Co-expression network analysis-identified modules with CfARFs and other genes related to auxin signaling and cell growth. (A) The heat map showing the 21 co-expression modules identified with WGCNA. The module names are labeled and indicated with corresponding colors. (B) Representative expression patterns (eigengenes) of the four typical CfARF-containing modules, with the CfARFs labeled for each module.

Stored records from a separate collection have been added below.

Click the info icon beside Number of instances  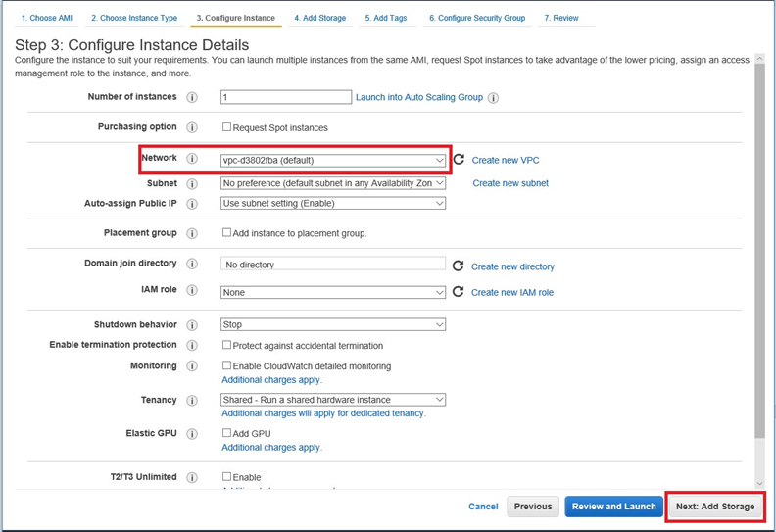pyautogui.click(x=192, y=98)
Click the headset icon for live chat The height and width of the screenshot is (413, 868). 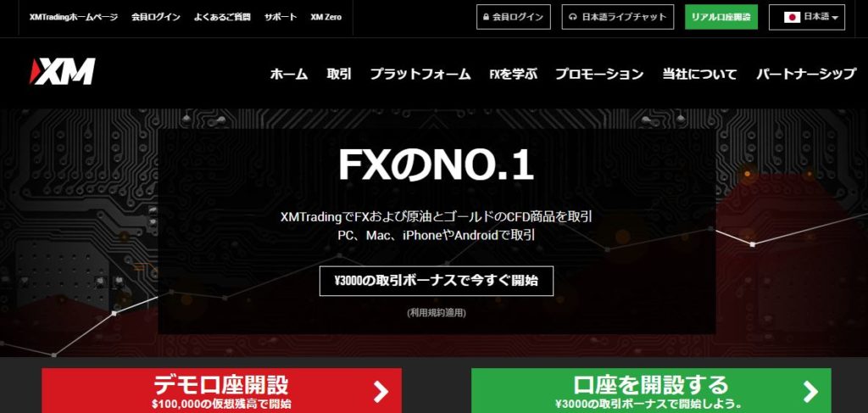click(x=573, y=17)
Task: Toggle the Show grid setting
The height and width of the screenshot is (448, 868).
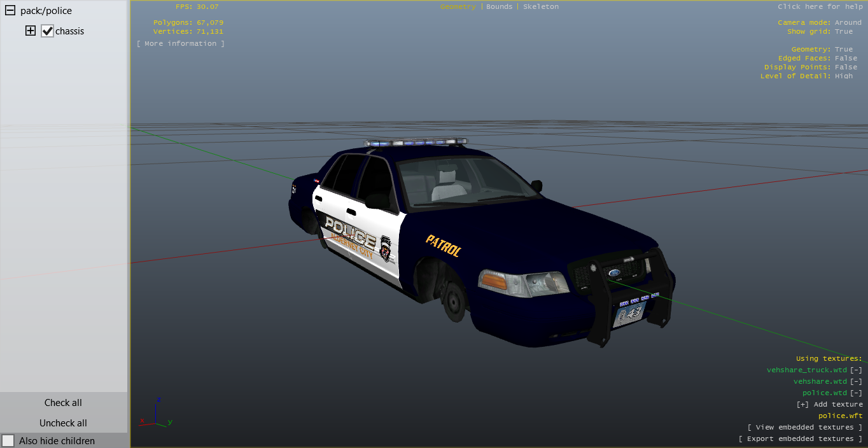Action: coord(843,31)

In particular, the green and turquoise modules appear to be enriched with CfARFs, as determined by the hypergeometric test (p < 0.05), while P_{hypergeometric} for the turquoise module was close to the significant level (0.0894). (C) The enriched functional terms (including GO and KEGG) in the turquoise module, with the term no. and q values given. (D) In the brown, green, and turquoise modules, several genes homologous to the maize genes known to function in auxin biosynthesis, signaling, the cell cycle, and cell expansion were identified [44]. The heat map shows the relative expression of these genes in the leaf, stem, and root tissues of lemongrass, with their modules indicated with corresponding colors.